Publication number: EP3270375B1
Application number: EP17168203.2A
Authority: EP
Inventors: Toni HIRVONEN; Heiko Purnhagen; Leif Jonas SAMUELSSON; Lars Villemoes
Original assignee: Dolby International AB
Current assignee: Dolby International AB
Priority date: 2013-05-24
Filing date: 2014-05-23
Publication date: 2020-01-15
Anticipated expiration: 2034-05-23
Also published as: US11580995B2; US10290304B2; EP2973551A2; US20230267939A1; US11894003B2; US20210287684A1; WO2014187989A3; HK1216452A1; WO2014187989A2; EP2973551B1; US20190311724A1; CN105229731A; US20160111099A1; EP3270375A1; US20170301355A1; CN105229731B; US10971163B2; US9666198B2

Description

Technical Field

The invention disclosed herein generally relates to the field of encoding and decoding of audio. In particular it relates to encoding and decoding of an audio scene comprising audio objects.

Background

There exist audio coding systems for parametric spatial audio coding. For example, MPEG Surround describes a system for parametric spatial coding of multichannel audio. MPEG SAOC (Spatial Audio Object Coding) describes a system for parametric coding of audio objects.
On an encoder side these systems typically downmix the channels/objects into a downmix, which typically is a mono (one channel) or a stereo (two channels) downmix, and extract side information describing the properties of the channels/objects by means of parameters like level differences and cross-correlation. The downmix and the side information are then encoded and sent to a decoder side. At the decoder side, the channels/objects are reconstructed, i.e. approximated, from the downmix under control of the parameters of the side information.
A drawback of these systems is that the reconstruction is typically mathematically complex and often has to rely on assumptions about properties of the audio content that is not explicitly described by the parameters sent as side information. Such assumptions may for example be that the channels/objects are treated as uncorrelated unless a cross-correlation parameter is sent, or that the downmix of the channels/objects is generated in a specific way.
In addition to the above, coding efficiency emerges as a key design factor in applications intended for audio distribution, including both network broadcasting and one-to-one file transmission. Coding efficiency is of some relevance also to keep file sizes and required memory limited, at least in non-professional products.
The International Patent Application published under number WO 2012/125855 A1 concerns creating, encoding, transmitting, decoding and reproducing spatial audio soundtracks. The provided soundtrack encoding format is said to be compatible with legacy surround- sound encoding formats, so that soundtracks encoded in the new format may be decoded and reproduced on legacy playback equipment with no loss of quality compared to legacy formats.
The United States Patent Application published under number US 2012/0213376 A1 concerns decoding a multi-audio-object signal having an audio signal of a first type and an audio signal of a second type encoded therein. The multi-audio-object signal has a downmix signal and side information, the side information having level information of the audio signals of the first and second types in a first predetermined time/frequency resolution, and a residual signal specifying residual level values in a second predetermined time/frequency resolution. The audio decoder has a processor for computing prediction coefficients based on the level information; and an up-mixer for up-mixing the downmix signal based on the prediction coefficients and the residual signal.

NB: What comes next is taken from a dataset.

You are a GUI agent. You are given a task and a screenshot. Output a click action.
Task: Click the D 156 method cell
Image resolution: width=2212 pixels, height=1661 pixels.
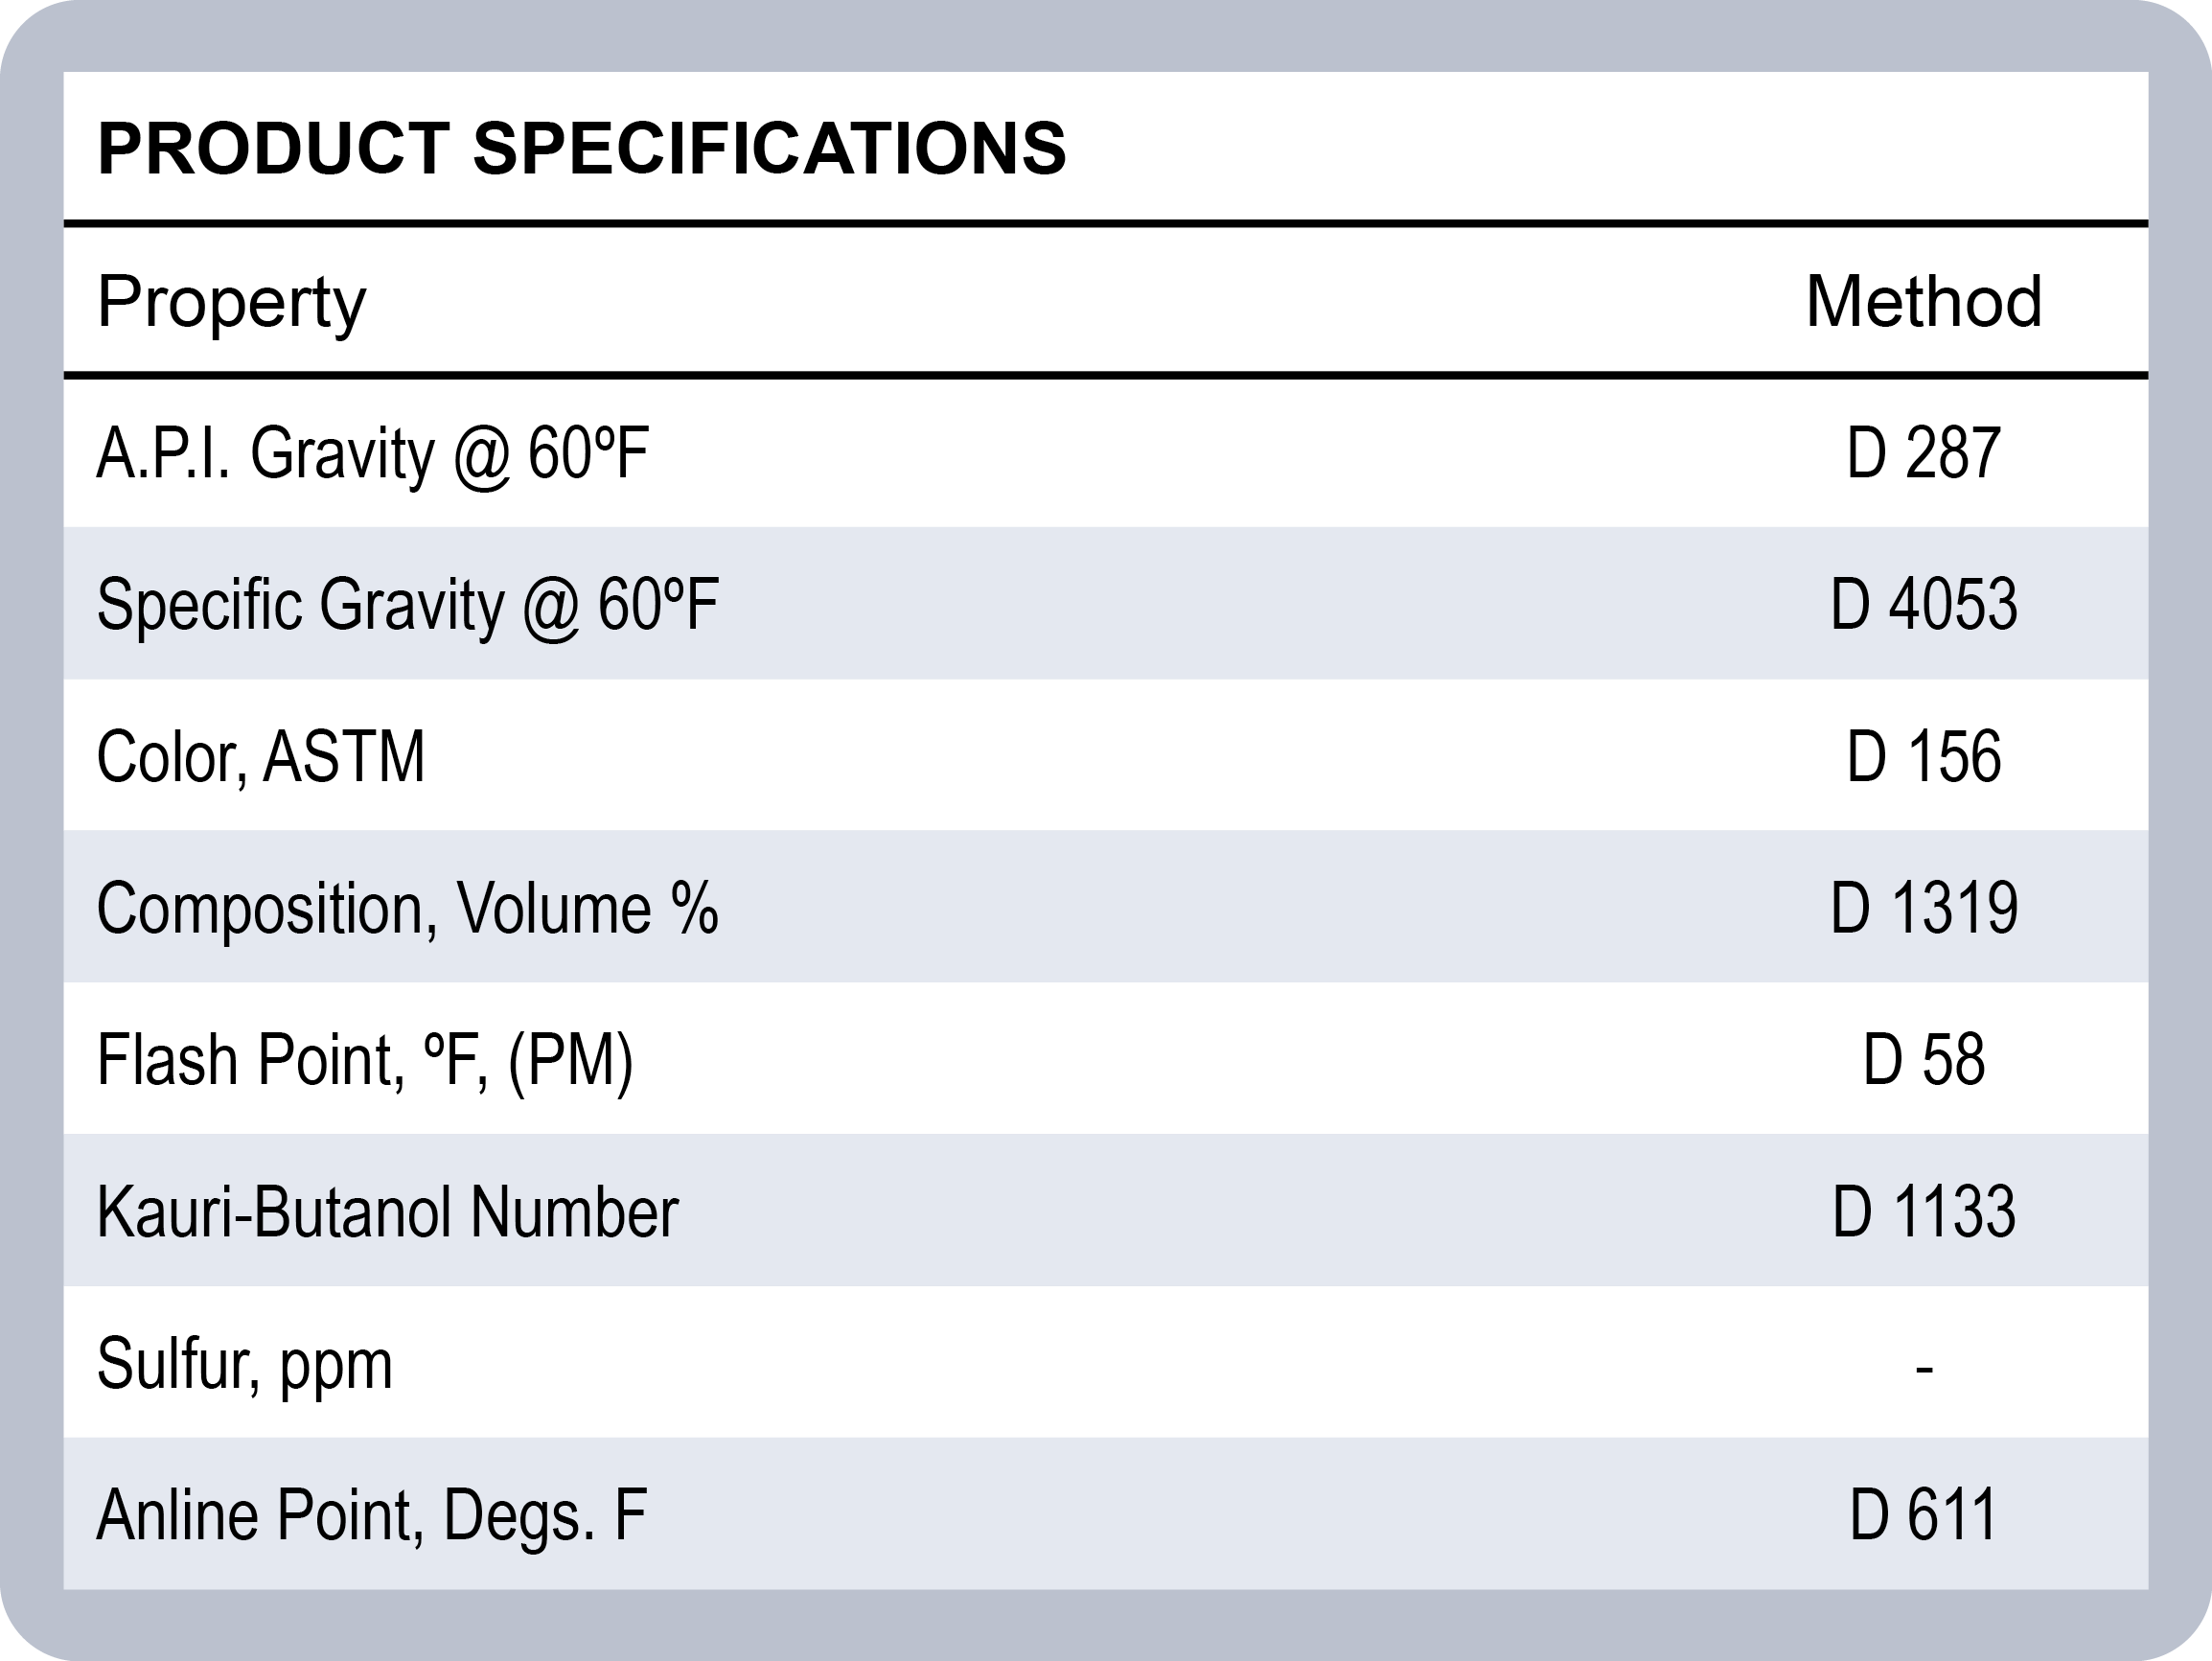[1923, 757]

Brief Description of the Drawings

In what follows, example embodiments will be described with reference to the accompanying drawings, on which:

fig. 1 is a generalized block diagram of an audio encoding system receiving an audio scene with a plurality of audio objects (and possibly bed channels as well) and outputting a downmix bitstream and a metadata bitstream;
fig. 2 illustrates a detail of a method for reconstructing bed channels; more precisely, it is a time-frequency diagram showing different signal portions in which signal energy data are computed in order to accomplish Wiener-type filtering;
fig. 3 is a generalized block diagram of an audio decoding system, which reconstructs an audio scene on the basis of a downmix bitstream and a metadata bitstream;
fig. 4 shows a detail of an audio encoding system configured to code an audio object by an object gain;
fig. 5 shows a detail of an audio encoding system which computes said object gain while taking into account coding distortion;
fig. 6 shows example virtual positions of downmix channels ( z ₁,..., z _M ), bed channels ( x ₁, x ₂) and audio objects ( x ₃,..., x ₇) in relation to a reference listening point; and
fig. 7 illustrates an audio decoding system particularly configured for reconstructing a mix of bed channels and audio objects.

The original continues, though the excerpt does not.